--- DATA ---
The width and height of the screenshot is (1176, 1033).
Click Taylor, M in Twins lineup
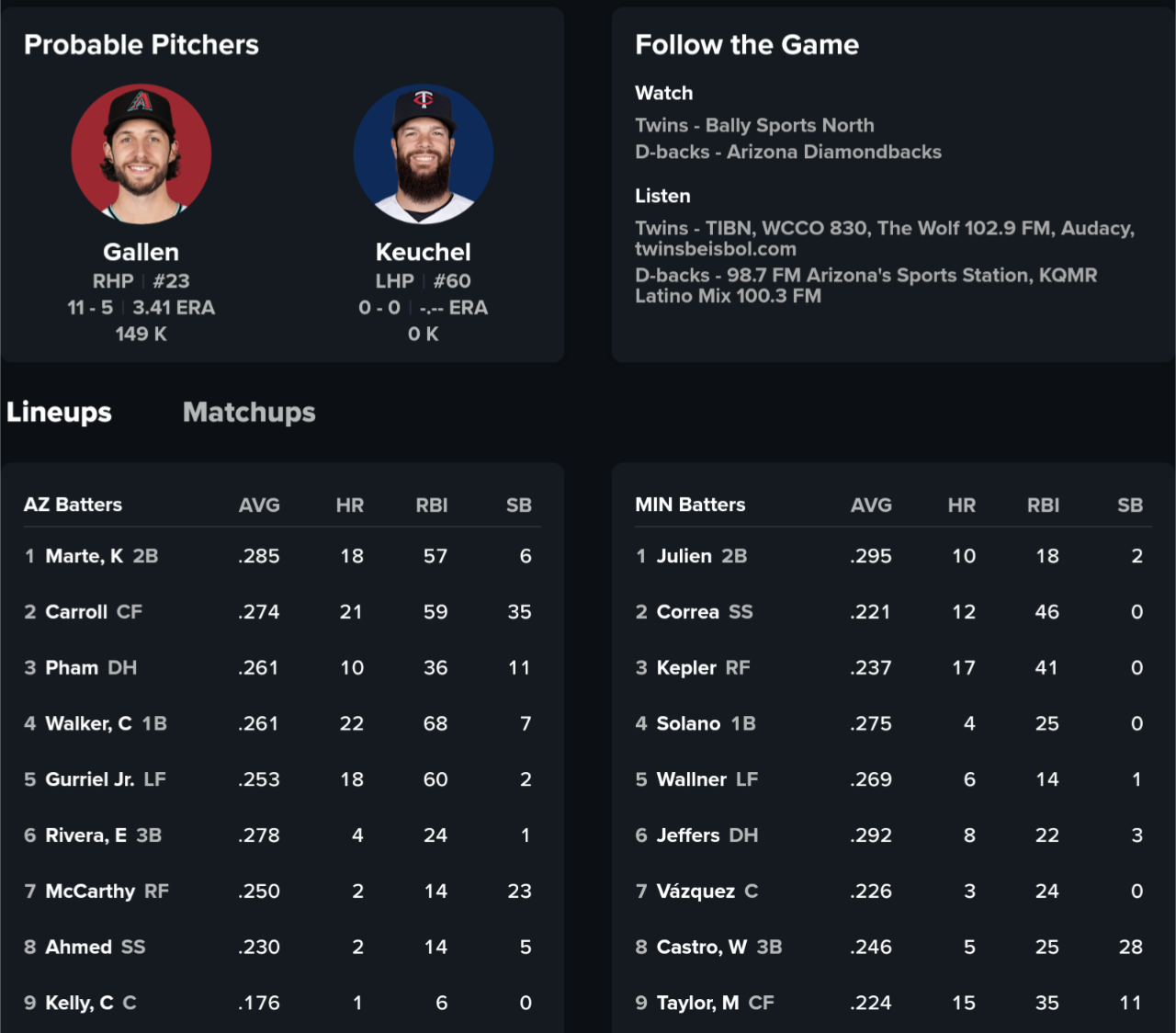coord(697,1003)
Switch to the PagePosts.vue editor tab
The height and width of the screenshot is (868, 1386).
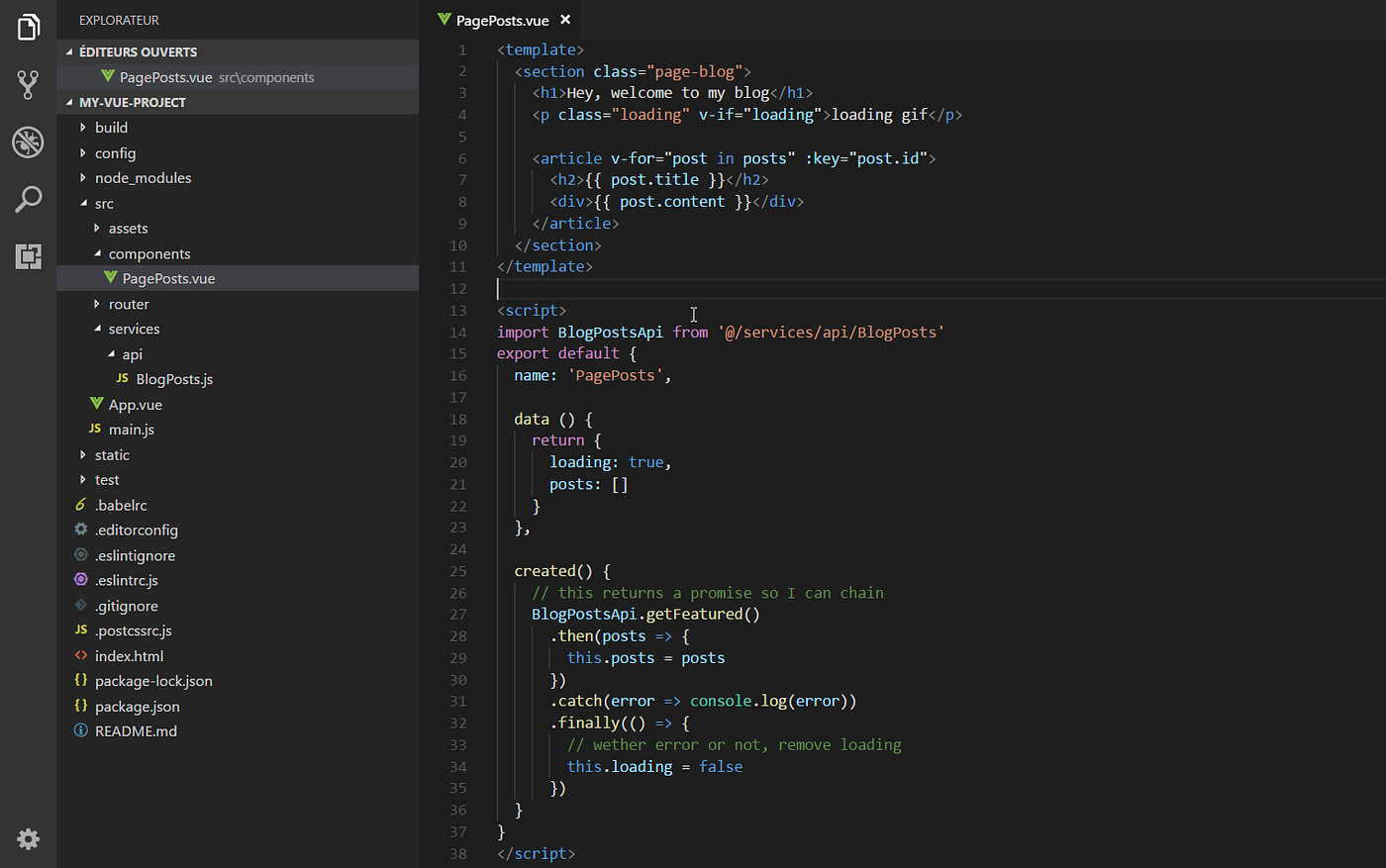505,19
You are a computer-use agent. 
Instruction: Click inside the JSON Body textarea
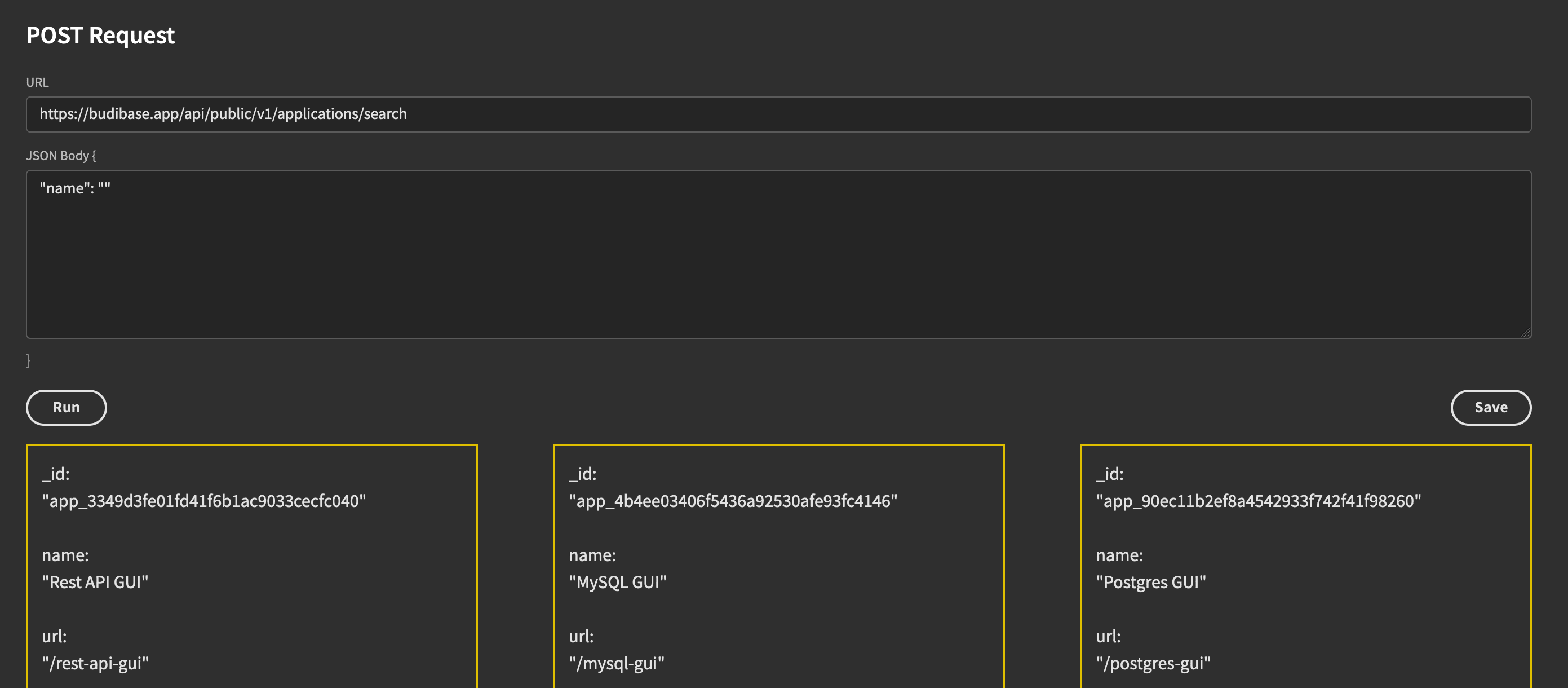[x=778, y=254]
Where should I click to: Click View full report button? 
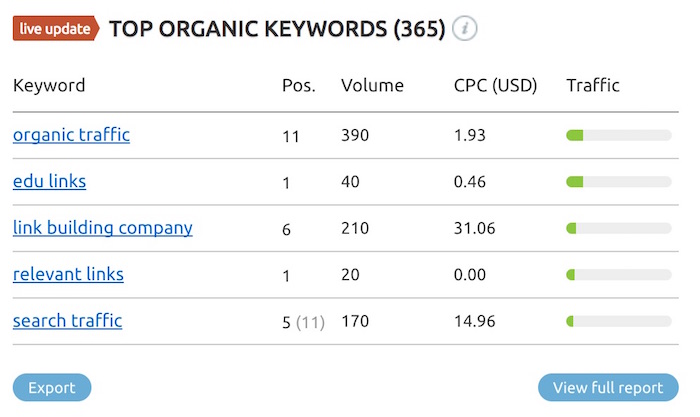click(x=608, y=388)
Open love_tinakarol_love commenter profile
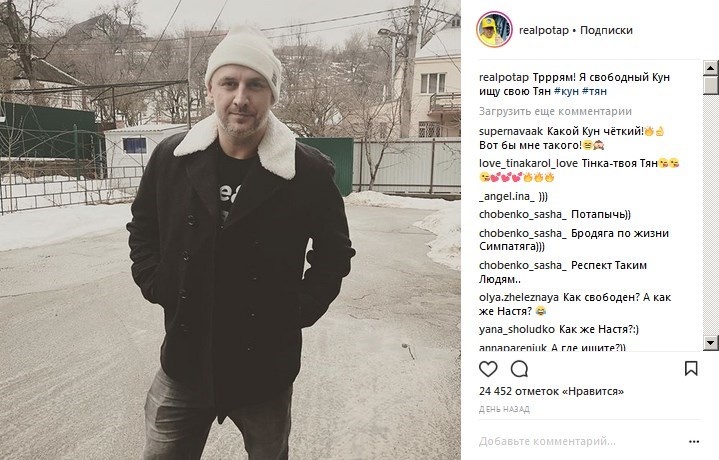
---
WHAT IS EXPECTED ▸ The required output is the line containing "The height and" plus every line after it to the end of the data, copied exactly and with no pictures.

TASK RESULT ▸
The height and width of the screenshot is (868, 1386).
505,19
You are a computer-use agent. 
Instruction: Click inside the JSON Body textarea
[x=778, y=254]
Where should I click to: Click View full report button? 
click(x=608, y=388)
Open love_tinakarol_love commenter profile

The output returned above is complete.